Anecdotally, among people I know casually or well – all of these are people outside my family – voters were all over the place and difficult to pigeonhole, especially among seniors. One elderly gentleman liked McCain, thought Palin was unqualified to be VP, could not bring himself to vote for an African American, and sat out the election. Another elderly gentleman who leans progressive and said the day before the election that he would vote for Obama ended up casting his vote for McCain because he wanted to honor him as an old soldier who had served his country well. Among middle aged and younger voters I know, one family which had not only voted in the 2000 primary for but also campaigned hard for McCain early in 2000 ended up very enthusiastic Obama supporters in 2008. They said McCain had “changed.” A middle aged voter who took a voter preference survey during the primary season and was identified as matching up best with Obama on most positions domestic and foreign nevertheless voted for McCain due to being a one-issue voter (abortion). Other voters (still outside my family) whom I know were easier to label, being strongly for Obama or for McCain from the time they won their nominations and even before then.

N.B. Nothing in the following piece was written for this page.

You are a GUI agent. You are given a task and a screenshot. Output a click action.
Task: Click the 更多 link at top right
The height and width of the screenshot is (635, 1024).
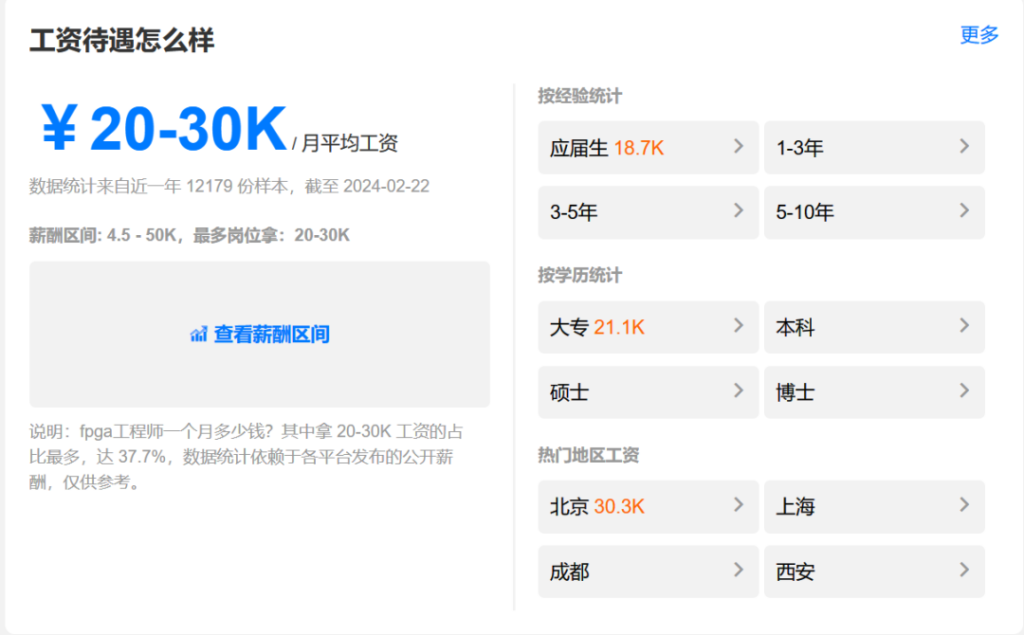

Given the makeup of the tickets and the varying ways voters reacted, while the outcome may seem easy to explain for some observers, there was a lot more going on under the surface than in some other years.
A rainy day in the Washington area so I have time to look around at numbers. I wrote above that Independents went narrowly for Obama but it looks as if it was not as narrow as I remembered. As it happens, a Daily Kos diarist looks at the numbers and includes the final breakdown for Democrats, Republicans and Independents, with percentage of self-identifying party members in parenthesis:
Obama McCain Other
Democrat (39%) 89% 10% 1%
Republican (32%) 9% 90% 1%
Independent (29%) 52% 44% 4%
This suggests that among those who DID go to the polls, both parties held on to the same percentages of voters. The outcome depended on the increase among those who voted who identified themselves as Democrats and on Obama’s ability to win over Independents. The polls I saw showed Independents turning to Obama increasingly during September and October. The question for historians is, in assessing who turned out, who stayed home and how Independents voted, how much had to do with reactions to the Bush administration, how much reflected how people reacted to the Democratic and to the Republican ticket, and how much depended on the economic anxieties. Very interesting questions for historians but as I keep saying, while we’ll see some indicators, we’ll never be able to sort it all out definitively due to lack of knowledge about what drove some registered voters’ decisions to turn out or stay home.